» **Work to be completed**: Return every line of the data below that contains the string "table", matching case exactly.

+++ Data to process

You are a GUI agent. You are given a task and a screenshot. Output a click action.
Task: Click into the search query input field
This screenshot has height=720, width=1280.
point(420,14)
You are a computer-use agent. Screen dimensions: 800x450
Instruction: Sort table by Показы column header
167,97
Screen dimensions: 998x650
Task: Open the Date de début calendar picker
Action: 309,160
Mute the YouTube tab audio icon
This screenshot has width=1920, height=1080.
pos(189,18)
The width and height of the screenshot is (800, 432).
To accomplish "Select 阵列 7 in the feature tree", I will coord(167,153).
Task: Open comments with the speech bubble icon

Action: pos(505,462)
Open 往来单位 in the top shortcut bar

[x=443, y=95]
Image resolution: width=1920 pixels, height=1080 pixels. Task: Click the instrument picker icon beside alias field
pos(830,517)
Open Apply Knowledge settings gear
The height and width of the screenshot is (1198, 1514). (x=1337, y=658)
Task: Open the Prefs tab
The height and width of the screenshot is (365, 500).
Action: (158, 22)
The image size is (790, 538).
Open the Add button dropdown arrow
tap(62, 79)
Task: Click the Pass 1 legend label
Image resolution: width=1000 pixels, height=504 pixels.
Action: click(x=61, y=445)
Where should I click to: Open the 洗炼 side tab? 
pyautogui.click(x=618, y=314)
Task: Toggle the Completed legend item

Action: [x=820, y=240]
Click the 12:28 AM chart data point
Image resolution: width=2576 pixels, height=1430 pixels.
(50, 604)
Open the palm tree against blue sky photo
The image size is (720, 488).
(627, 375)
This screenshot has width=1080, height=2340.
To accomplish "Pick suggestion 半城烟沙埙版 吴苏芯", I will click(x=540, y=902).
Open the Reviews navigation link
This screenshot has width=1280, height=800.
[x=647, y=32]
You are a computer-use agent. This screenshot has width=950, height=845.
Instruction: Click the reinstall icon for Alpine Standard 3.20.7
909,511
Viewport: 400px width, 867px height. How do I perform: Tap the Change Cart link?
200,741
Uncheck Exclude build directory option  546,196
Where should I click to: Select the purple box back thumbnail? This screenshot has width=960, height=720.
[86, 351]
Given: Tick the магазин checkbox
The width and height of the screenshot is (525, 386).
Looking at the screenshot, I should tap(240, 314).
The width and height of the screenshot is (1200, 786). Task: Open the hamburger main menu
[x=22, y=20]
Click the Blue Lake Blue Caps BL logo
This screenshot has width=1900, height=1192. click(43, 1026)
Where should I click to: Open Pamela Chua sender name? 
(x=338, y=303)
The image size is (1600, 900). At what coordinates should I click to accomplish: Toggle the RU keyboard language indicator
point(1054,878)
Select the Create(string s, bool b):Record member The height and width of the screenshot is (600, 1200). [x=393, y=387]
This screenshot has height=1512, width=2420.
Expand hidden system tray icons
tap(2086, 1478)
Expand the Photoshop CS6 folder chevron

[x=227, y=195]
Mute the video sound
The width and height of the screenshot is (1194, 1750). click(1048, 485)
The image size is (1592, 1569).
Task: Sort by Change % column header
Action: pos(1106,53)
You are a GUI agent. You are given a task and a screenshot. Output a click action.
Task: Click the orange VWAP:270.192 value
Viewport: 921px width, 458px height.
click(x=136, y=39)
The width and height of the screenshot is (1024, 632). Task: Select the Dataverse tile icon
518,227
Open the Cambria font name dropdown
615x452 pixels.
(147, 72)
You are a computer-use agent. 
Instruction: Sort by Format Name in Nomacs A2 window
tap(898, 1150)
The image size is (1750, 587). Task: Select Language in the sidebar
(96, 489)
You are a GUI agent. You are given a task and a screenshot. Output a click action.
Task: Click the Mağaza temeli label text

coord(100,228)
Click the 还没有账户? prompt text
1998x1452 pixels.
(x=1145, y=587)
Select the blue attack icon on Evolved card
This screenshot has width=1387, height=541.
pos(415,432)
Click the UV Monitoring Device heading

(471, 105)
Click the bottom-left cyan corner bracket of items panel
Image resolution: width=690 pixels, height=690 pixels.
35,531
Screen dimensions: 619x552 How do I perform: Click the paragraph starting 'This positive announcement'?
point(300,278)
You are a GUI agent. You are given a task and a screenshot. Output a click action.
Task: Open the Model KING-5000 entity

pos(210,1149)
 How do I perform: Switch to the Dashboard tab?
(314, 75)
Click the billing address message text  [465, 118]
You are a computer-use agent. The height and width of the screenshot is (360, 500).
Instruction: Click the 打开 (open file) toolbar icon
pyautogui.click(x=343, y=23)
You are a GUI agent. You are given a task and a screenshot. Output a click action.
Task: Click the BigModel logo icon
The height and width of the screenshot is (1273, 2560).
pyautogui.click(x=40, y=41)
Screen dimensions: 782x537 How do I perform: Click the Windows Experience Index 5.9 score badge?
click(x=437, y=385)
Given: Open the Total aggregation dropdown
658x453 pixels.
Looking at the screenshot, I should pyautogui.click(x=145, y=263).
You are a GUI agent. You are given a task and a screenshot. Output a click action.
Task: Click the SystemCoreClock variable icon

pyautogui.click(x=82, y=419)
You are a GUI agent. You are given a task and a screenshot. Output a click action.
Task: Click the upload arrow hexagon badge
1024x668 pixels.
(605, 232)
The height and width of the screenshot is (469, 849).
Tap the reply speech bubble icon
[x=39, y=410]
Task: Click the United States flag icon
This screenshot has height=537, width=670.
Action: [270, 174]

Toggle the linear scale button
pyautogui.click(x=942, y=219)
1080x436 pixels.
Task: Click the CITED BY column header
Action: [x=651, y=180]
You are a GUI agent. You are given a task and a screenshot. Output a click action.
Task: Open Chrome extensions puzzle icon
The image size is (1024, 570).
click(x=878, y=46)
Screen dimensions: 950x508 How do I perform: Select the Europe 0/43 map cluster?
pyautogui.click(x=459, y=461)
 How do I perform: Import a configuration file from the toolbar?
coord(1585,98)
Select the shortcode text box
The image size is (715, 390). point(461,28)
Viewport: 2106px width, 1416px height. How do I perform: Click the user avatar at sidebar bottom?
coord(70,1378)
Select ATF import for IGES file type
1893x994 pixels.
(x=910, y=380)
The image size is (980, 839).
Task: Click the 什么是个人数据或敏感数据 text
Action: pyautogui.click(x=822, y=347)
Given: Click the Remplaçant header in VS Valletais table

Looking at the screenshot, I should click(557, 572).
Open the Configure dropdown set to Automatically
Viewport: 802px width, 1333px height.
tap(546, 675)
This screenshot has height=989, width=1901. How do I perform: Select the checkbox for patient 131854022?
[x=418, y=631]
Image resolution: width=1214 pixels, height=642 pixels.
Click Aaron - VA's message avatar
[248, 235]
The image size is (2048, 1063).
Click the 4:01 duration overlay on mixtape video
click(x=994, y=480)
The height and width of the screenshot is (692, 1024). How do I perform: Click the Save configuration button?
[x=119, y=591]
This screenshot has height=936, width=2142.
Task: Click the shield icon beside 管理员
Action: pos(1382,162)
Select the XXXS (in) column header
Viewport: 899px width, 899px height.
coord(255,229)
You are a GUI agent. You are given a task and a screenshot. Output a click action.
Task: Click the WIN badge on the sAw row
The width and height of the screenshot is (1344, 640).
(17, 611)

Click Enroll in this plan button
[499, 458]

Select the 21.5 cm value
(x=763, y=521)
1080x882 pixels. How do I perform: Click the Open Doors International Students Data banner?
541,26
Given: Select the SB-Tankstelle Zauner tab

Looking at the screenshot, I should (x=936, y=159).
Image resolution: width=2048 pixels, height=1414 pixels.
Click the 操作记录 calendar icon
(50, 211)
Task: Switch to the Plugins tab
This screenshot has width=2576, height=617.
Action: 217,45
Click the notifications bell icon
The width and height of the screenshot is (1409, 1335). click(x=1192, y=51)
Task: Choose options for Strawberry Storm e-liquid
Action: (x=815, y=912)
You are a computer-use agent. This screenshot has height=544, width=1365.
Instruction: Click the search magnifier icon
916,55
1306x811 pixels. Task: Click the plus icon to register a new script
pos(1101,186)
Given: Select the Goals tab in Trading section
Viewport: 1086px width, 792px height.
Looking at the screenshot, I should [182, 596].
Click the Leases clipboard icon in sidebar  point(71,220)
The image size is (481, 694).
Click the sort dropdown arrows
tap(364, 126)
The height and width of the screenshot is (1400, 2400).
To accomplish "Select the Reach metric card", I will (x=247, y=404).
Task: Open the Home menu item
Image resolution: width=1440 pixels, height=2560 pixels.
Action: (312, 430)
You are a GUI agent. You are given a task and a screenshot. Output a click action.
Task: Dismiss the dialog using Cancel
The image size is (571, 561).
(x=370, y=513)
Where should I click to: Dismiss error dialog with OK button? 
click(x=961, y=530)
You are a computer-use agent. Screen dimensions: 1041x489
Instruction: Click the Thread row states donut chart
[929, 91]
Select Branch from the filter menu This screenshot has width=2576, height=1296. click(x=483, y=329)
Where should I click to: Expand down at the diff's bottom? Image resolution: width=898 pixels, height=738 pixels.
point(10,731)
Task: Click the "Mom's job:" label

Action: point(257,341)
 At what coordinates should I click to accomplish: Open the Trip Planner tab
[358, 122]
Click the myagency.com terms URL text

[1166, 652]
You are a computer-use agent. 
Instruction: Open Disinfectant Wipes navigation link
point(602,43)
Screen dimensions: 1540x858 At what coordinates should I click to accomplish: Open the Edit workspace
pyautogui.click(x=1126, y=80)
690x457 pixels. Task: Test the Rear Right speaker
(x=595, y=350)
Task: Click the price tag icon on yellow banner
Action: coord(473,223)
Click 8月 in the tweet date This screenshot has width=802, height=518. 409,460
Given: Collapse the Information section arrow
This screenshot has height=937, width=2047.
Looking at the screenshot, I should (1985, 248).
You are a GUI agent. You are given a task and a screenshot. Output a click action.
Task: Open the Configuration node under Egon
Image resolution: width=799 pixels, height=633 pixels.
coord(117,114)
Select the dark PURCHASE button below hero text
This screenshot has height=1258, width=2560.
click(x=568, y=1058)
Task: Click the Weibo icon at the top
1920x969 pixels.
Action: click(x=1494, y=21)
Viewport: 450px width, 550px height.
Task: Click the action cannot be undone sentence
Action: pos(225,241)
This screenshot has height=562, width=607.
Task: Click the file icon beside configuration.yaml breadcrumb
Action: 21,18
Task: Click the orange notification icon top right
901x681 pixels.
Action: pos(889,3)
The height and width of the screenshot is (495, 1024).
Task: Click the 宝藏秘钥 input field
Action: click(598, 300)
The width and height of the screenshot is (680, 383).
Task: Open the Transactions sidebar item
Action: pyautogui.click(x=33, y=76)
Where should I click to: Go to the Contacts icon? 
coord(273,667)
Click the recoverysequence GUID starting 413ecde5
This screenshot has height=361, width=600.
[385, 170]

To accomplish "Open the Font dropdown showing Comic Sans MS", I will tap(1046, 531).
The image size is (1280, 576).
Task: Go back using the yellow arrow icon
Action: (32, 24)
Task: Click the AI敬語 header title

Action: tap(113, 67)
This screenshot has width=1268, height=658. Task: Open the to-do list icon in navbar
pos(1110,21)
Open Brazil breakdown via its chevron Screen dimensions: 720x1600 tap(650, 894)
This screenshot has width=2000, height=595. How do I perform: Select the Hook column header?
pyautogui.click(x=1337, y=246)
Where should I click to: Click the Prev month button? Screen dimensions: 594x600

++++++

» **Output for this task**:
Instruction: Sort table by Показы column header
Given: Click the Remplaçant header in VS Valletais table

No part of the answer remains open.